Prime Minister John Major, every British caricaturist's model of a wimp in politics, knocked his party's back-stabbers on their behinds by resigning as party leader. His stock immediately soared. He will win re-election as leader by Conservative Members of Parliament, or lose the prime ministry.
There are two basic objections to Mr. Major by some Tories. The first is that the unpopular governing party seems destined to lose the election that must be held by summer 1997 to a revived Labor Party. If Members of Parliament think he will drag them further down than an unblemished new leader, they will act undeterred by loyalty or sentiment. That is how Mr. Major came to power in 1990 as Prime Minister Margaret Thatcher's chosen successor, after party rebels did her in.
The second is a policy revolt by "Euro-skeptics" trying to scuttle Mr. Major's adherence to the Treaty of Maastricht and closer European Union. They have been savage in predicting his imminent ouster, undermining his authority, diminishing the party majority to the House of Commons.
Mr. Major confronted his enemies before they could organize and maneuvered his most trenchant critics (notably Mrs. Thatcher) into supporting him, by forcing the 327 Tory M.P.s to vote for or against him three months before the allotted date for the contest. Should a party figure outside government deprive Mr. Major of a majority on the first ballot, one or more cabinet members would enter the next and likely win, as he did in 1990.

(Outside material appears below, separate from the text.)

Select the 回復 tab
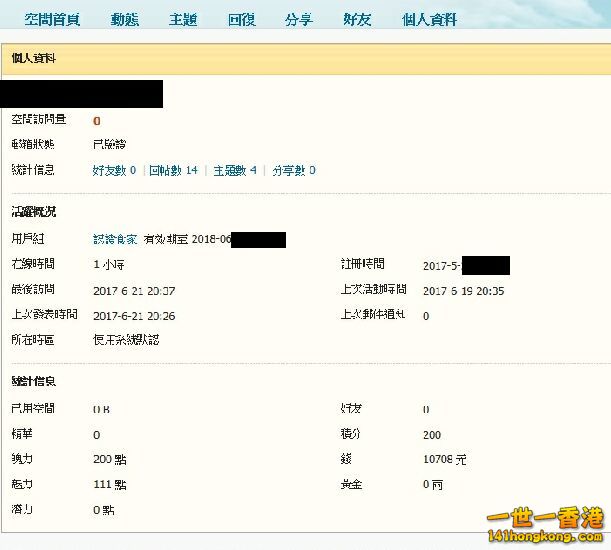Image resolution: width=611 pixels, height=550 pixels. click(241, 19)
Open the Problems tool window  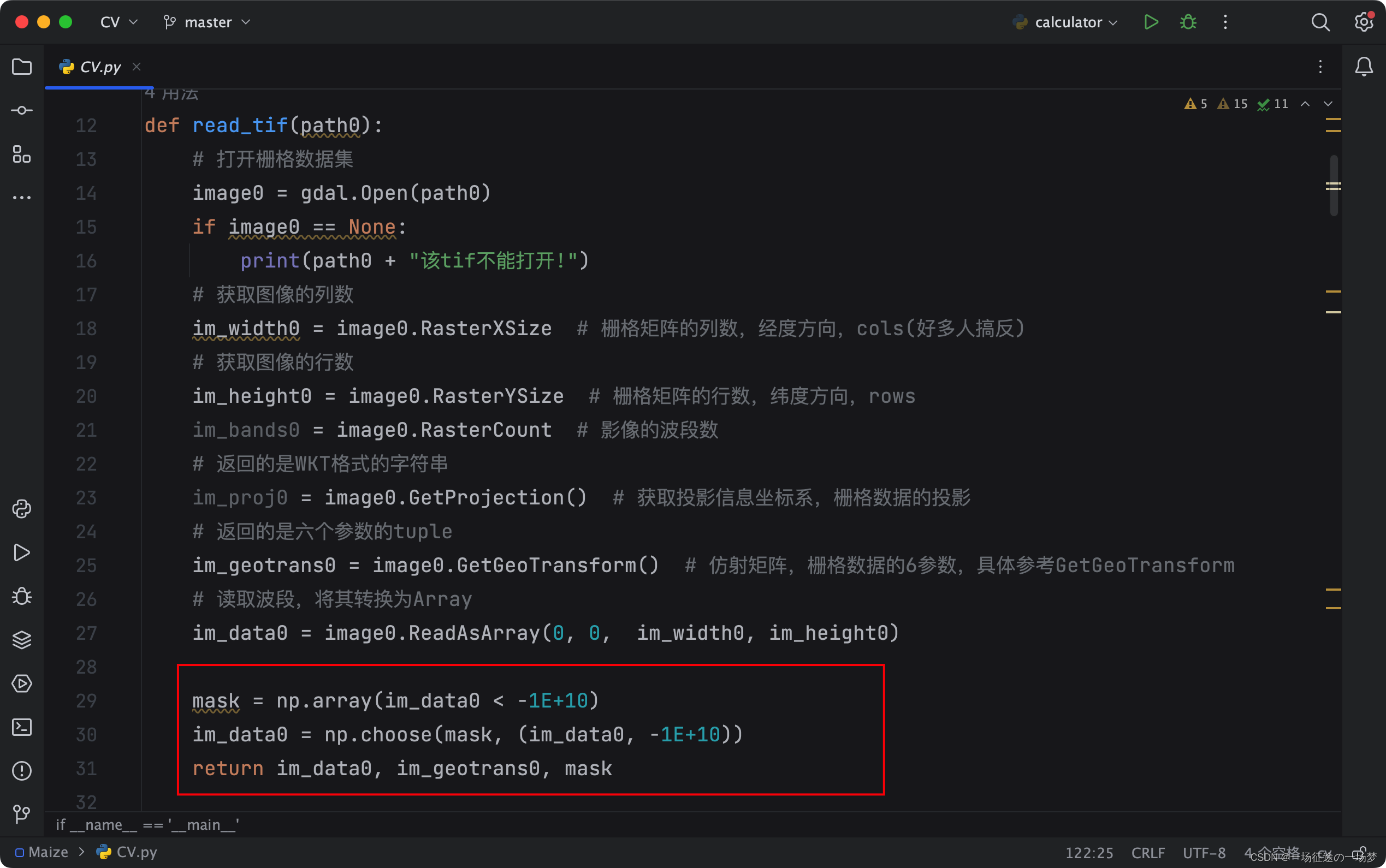pos(22,770)
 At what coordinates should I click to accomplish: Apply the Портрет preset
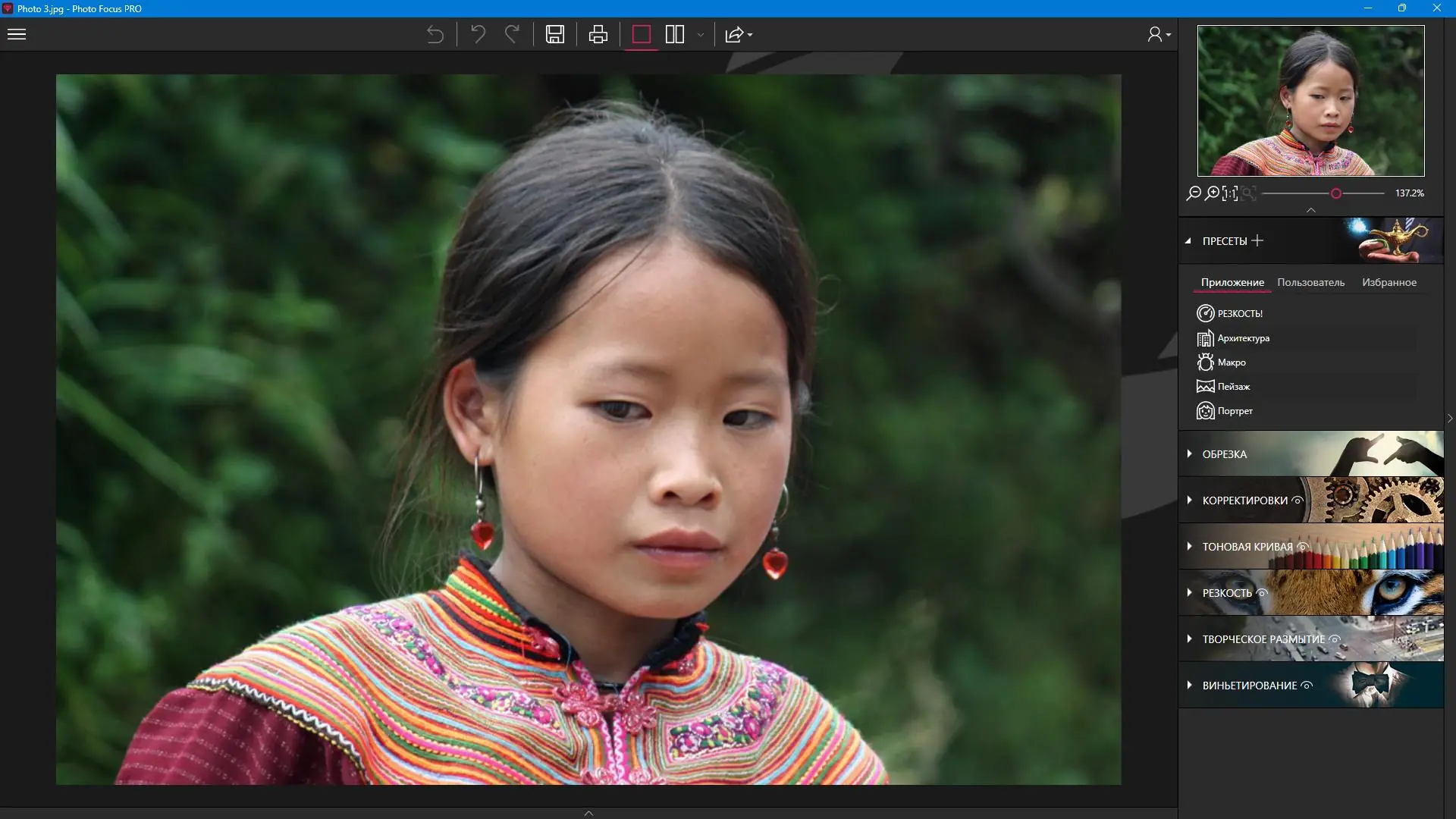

The first reactions suggested that Mr. Major caught his enemies off-guard. A first-ballot win July 4 would strengthen him against a challenge in November. Simultaneously, the pro-Europe loyalist Douglas Hurd announced his retirement as foreign secretary, allowing Mr. Major to move away from Europe and depriving the lightning of its target.
The likelihood is that Mr. Major strengthened his grip without necessarily diminishing the probabilities Labor will win the next election and Tories may seek another leader before then. He was immediately seen as a more resourceful political fighter than before, and he is stronger for that.